4 edition of Foreign entry and bank competition found in the catalog.
Title from PDF file as viewed on 7/27/2006.Includes bibliographical references.Also available in print.System requirements: Adobe Acrobat Reader.Mode of access: World Wide Web.
|Statement||Federal Reserve Bank of St. Louis|
|Publishers||Federal Reserve Bank of St. Louis|
|The Physical Object|
|Pagination||xvi, 67 p. :|
|Number of Pages||46|
|2||Working paper (Federal Reserve Bank of St. Louis : Online) -- 2006-043A.|
|3||Working paper -- 2006-043A|
Foreign entry and bank competition are modeled as the interaction between asymmetrically informed principals: the entrant uses collateral as a screening device to contest the incumbents informational advantage.Both better information ex ante and stronger legal protection ex post are shown to facilitate the entry of low-cost outside competitors into credit markets.The entrants success in gaining borrowers of higher quality by offering cheaper loans increases with its efficiency (cost) advantage.This paper accounts for evidence suggesting that foreign banks tend to lend more to large firms thereby neglecting small and medium enterprises.The results also explain why this observed bias is stronger in emerging markets--Federal Reserve Bank of St. Louis web site. File Size: 2MB.
2011 and Bessler and Kurmann 2014 explained the mixed results, stating that the increased foreign bank presence is related with either a low or high risk factor, which ultimately influences the financial stability across the banking sector. Pacific Basin Finance Journal 48: 144—61. Bonn, Germany: University of Bonn. Another destabilizing impact from declining loans results from the spill-over into the non-financial sector.
" ," 210, Sveriges Riksbank Central Bank of Sweden. The dependent variable is the log of ZSC for all models. Since the majority of foreign banks in Africa are originated from developed countries, our result suggests to governments to encourage and diversify foreign bank presence in the continent.
2013 Bank Concentration BC5 This is the large five banks ratio in terms of total assets to the total assets Foreign entry and bank competition the banking industry. htm accessed on 13 May 2019. We used different indicators to measure the risk-taking behavior Z-score and non-performing loans to gross loans NPG ratio and also the role of bank competition measured by H-statistics, which is a nonstructural element derived from the model Bikker et al. 2019, 12, 106 9 of 26 we employed pooled regression models and dynamic panel models using the 2SLS approach with robust standard errors.

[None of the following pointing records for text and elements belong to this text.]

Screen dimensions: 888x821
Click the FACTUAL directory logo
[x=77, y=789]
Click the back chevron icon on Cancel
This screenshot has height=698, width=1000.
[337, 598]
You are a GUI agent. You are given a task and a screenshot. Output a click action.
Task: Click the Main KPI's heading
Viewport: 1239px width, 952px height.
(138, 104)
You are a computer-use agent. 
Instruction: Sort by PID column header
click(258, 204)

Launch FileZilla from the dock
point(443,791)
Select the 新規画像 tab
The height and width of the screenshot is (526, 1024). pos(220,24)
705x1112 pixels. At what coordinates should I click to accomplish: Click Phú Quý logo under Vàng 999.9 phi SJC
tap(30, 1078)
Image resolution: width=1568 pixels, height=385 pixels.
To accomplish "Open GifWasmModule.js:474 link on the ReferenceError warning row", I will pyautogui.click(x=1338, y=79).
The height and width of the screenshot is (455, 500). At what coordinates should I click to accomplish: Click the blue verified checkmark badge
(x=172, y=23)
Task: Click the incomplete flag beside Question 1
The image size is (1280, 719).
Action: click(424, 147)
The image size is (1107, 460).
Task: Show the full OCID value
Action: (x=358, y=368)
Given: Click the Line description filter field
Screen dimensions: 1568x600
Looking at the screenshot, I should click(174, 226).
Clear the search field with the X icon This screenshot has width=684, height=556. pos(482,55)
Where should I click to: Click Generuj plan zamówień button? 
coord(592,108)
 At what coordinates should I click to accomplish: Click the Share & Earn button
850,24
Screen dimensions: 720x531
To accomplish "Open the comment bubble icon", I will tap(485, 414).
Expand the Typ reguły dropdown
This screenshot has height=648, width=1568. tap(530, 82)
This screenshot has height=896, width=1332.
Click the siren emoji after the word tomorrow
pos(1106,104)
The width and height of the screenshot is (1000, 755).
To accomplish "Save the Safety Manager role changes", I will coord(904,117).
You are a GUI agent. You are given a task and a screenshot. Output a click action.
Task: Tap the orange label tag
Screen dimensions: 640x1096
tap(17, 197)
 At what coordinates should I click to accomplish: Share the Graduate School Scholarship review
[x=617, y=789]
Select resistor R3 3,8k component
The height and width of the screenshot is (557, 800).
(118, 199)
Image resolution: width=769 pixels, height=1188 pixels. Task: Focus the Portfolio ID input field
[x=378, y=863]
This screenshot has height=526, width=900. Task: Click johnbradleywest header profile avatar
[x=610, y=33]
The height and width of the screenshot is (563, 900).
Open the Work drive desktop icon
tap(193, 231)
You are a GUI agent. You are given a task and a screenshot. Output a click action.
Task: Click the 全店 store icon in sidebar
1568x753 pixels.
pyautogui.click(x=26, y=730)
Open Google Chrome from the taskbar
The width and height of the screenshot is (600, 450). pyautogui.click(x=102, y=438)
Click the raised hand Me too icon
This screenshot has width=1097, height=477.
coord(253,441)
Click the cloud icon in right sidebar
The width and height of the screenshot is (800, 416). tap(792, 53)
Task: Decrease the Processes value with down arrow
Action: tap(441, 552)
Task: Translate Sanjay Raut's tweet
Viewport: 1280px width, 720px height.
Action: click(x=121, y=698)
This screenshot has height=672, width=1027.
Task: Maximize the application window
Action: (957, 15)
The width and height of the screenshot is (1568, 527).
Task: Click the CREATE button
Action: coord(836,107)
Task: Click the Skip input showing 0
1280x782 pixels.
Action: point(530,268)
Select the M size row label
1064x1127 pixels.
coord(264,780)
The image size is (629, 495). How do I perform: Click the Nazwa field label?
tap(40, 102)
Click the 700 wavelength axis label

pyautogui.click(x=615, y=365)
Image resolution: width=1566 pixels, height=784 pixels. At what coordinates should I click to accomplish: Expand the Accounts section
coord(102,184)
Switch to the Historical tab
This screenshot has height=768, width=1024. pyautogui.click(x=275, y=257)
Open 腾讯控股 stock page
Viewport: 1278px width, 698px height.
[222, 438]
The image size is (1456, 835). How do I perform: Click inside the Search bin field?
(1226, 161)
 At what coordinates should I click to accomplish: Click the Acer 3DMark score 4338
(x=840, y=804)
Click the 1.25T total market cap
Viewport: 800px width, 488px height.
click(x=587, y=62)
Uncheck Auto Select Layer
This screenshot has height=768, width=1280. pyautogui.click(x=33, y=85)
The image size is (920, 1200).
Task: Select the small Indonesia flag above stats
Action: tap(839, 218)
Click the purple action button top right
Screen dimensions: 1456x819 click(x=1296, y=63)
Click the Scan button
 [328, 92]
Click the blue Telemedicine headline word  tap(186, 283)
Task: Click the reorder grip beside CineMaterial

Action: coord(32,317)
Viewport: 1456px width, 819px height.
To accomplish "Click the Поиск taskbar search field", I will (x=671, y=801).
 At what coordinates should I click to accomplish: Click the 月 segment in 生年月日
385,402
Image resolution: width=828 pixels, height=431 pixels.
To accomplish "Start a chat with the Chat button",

2012; Karolyi and Taboada 2015. The Z-score is an inverse indicator for such overall risk. In addition, the information asymmetry among investors, banks, and financiers will influence the choice of investors, thereby affecting the competition.
43 6pages 1250-1276, November. The positive effects of foreign investment include human resource development through improved higher education Baskaran and Muchie 2008; East Asian Bureau of Economic Research, and China Center for International Economic Exchanges 2016higher remunerations in the industry Vijaya and Kaltani 2015and stronger corporate governance practices accruing to better performance and financial stability Spong and Sullivan 2007; Kim et al.
61 5pages 2511-2546, October. 76 2pages 237-269, May.
We used cross-country data for the banking sector from 2000 to 2016. The study indicates that foreign banks' future investment in the branches and their fairer way of competing will force the local Chinese banks to gather and reveal their private information, enhancing their transparency. 26 Cpages 4-24. This allows to link your profile to this item.
[CrossRef] Lensink, Robert, and Niels Hermes.
The significant value of the Wald test explains that the models are correctly specified, the Wu—Hausman test shows the endogeneity, the insignificant values of the Sargan test confirm the over-identifying restrictions, and the robust standard errors are reported in parentheses.
The GMM results show that there is an inverted U-shaped relationship between foreign bank entry and bank competition.